• _DATA SHOWN_:
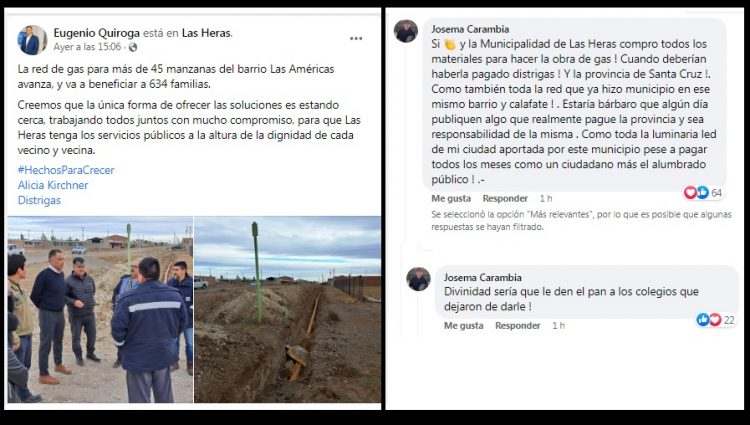Click the Ayer a las 15:06 timestamp
Screen dimensions: 750x425
pos(87,47)

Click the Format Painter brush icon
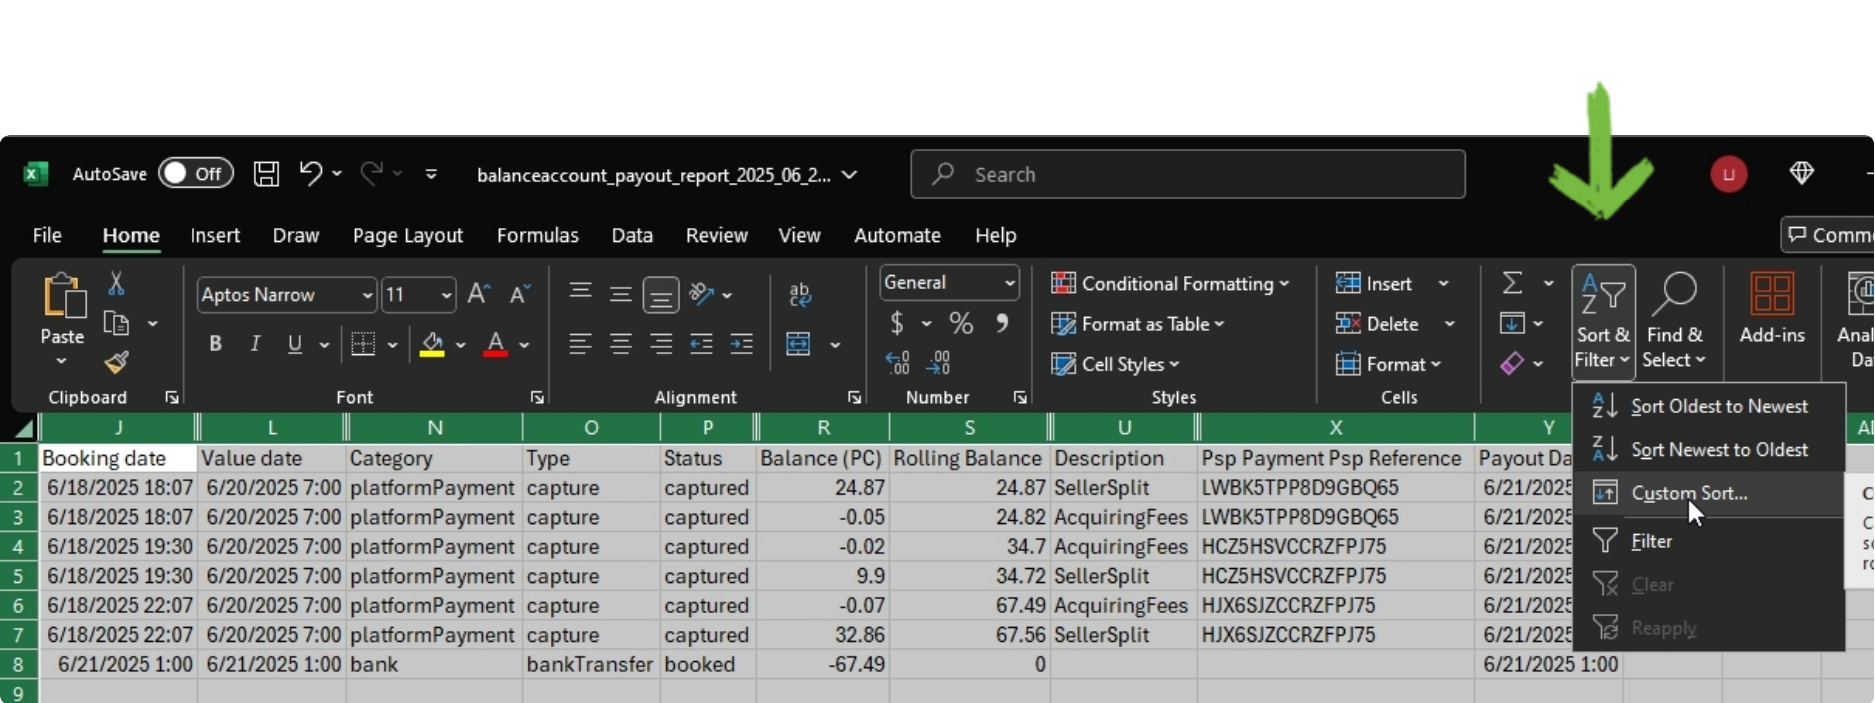tap(116, 362)
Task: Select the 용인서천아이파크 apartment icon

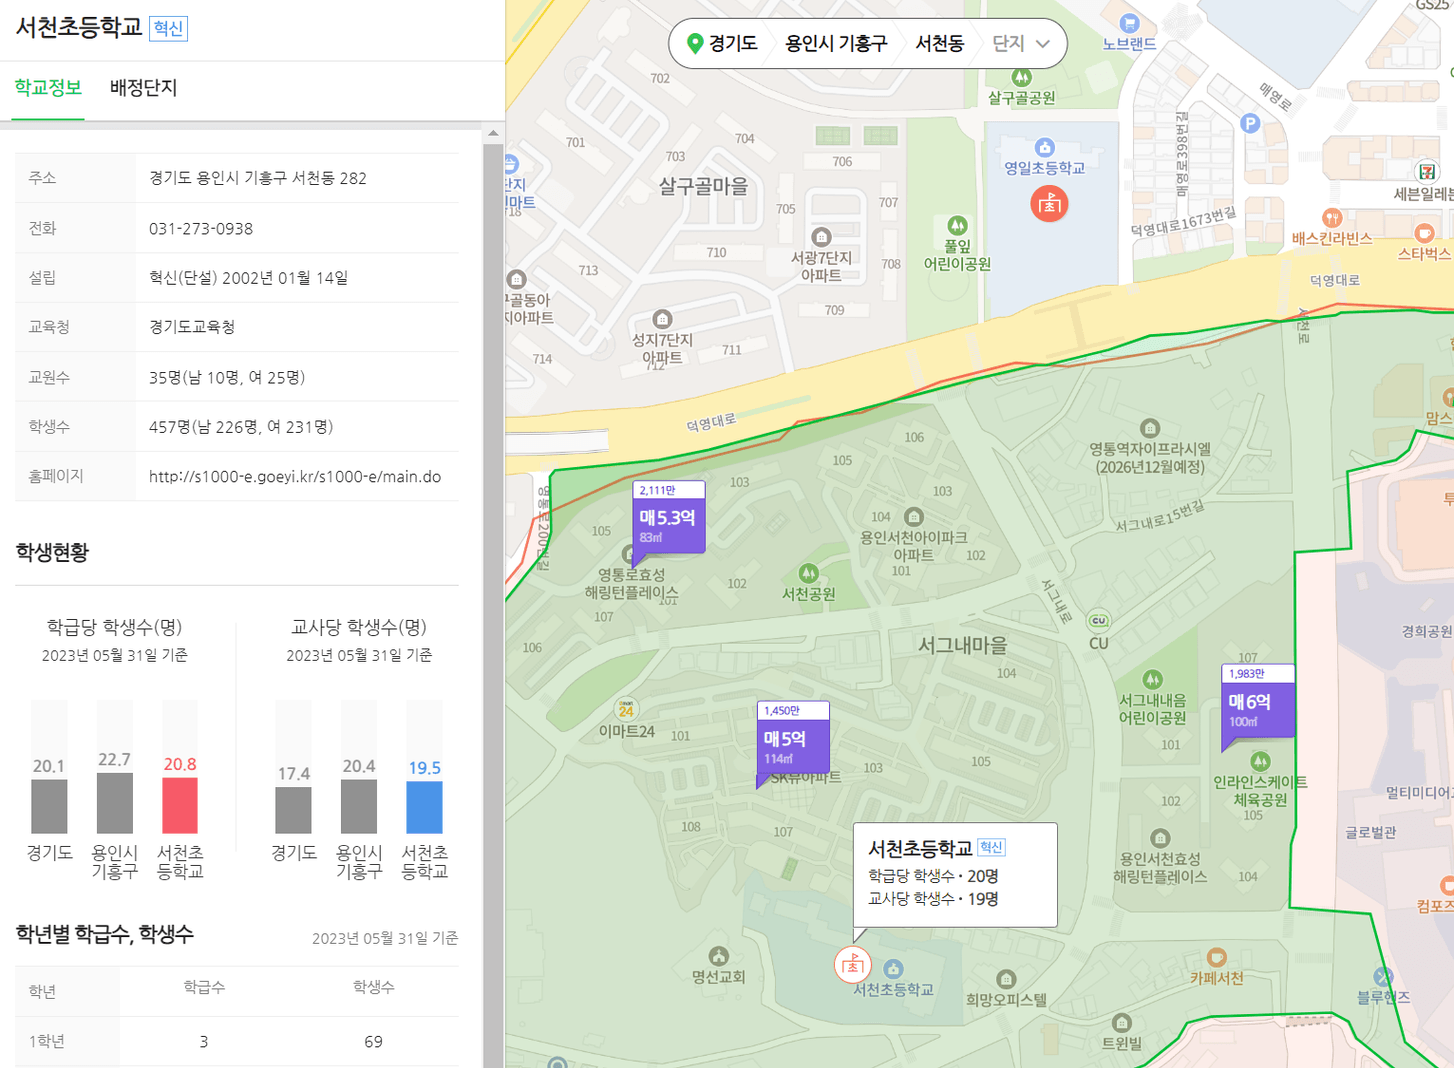Action: 913,517
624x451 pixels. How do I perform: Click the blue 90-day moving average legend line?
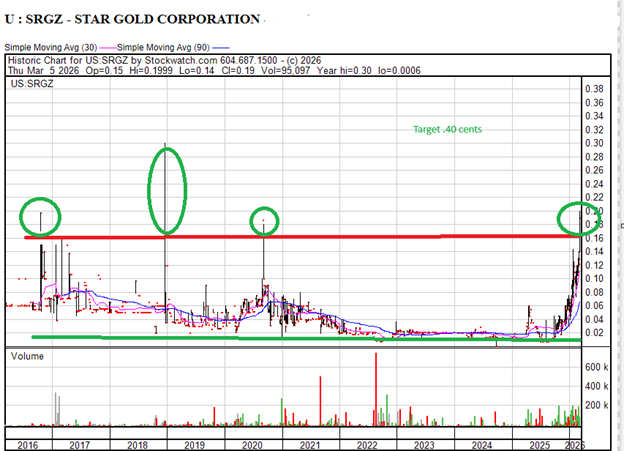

• _TASK TO COMPLETE_: Give again, word for word, the line containing "Click the Format Painter brush icon" and every line after it to the end of the records; leave out the pictures.

• _EXPECTED ANSWER_:
Click the Format Painter brush icon
tap(116, 362)
Task: Select the 용인서천아이파크 apartment icon

Action: 913,517
624x451 pixels. How do I perform: Click the blue 90-day moving average legend line?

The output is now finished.